Phase III study of N,N-diethyl-2-[4-(phenylmethyl) phenoxy]ethanamine (BMS-217380-01) combined with doxorubicin versus doxorubicin alone in metastatic/recurrent breast cancer: National Cancer Institute of Canada Clinical Trials Group Study MA.19.

Purpose: N,N-diethyl-2-[4-(phenylmethyl)phenoxy]ethanamine (DPPE; tesmilifene) is a novel agent that augments chemotherapy cytotoxicity in vitro and in vivo. A phase II trial combining DPPE and doxorubicin (DOX) in metastatic breast carcinoma showed increased response over that expected with DOX. We report a phase III trial comparing DOX with DPPE plus DOX in metastatic or recurrent breast cancer.

Patients And Methods: Anthracycline-naive women with measurable metastatic disease were randomly assigned to receive, every 21 days, either DOX 60 mg/m(2) intravenously or DOX during the last 20 minutes of an 80-minute infusion of DPPE (5.3 mg/kg), in both cases to cumulative DOX doses of 450 mg/m(2). Patients receiving DPPE were aggressively premedicated to ameliorate toxicity. End points included progression-free survival (PFS), response rate (RR), and response duration (RD), quality of life (QOL), toxicity, and overall survival (OS).

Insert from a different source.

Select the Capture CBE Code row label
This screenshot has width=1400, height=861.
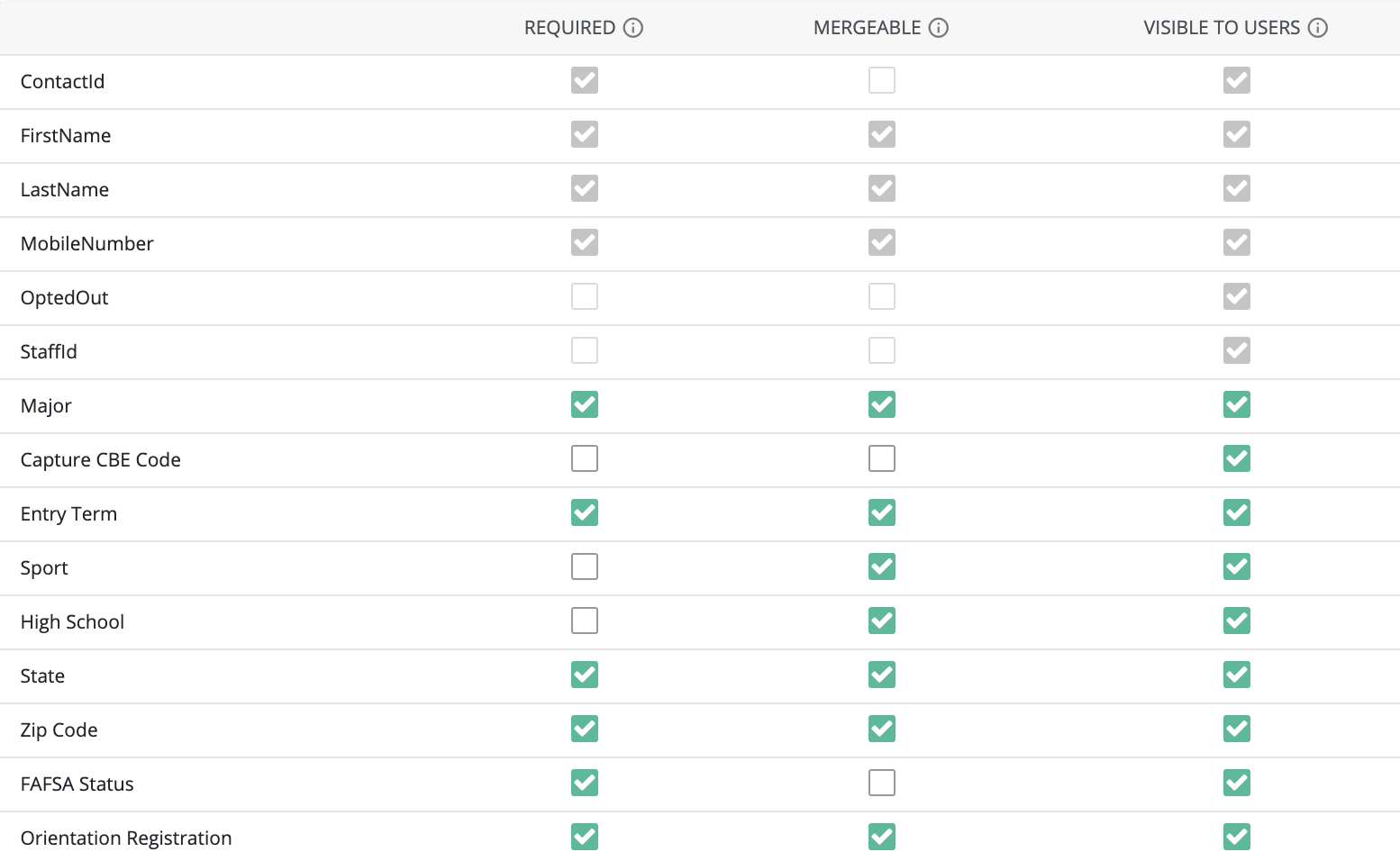pos(101,459)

Results: A planned interim analysis failed to detect an RR difference more than 5%. The study was closed to additional accrual and all DPPE was discontinued. The final analysis was conducted as planned after 256 progression events (median follow-up, 20.5 months). There was no significant difference in RR, RD, or PFS between arms. DPPE plus DOX was statistically superior to DOX in OS (hazard ratio, 0.66; 95% CI, 0.48 to 0.91; P =.021). DPPE plus DOX was associated with more gastrointestinal and CNS toxicity. No consistent influence on QOL was detected.

Conclusion: This study demonstrated no advantage in RR, RD, or PFS but significantly superior OS for DPPE plus DOX. Additional studies of DPPE are warranted.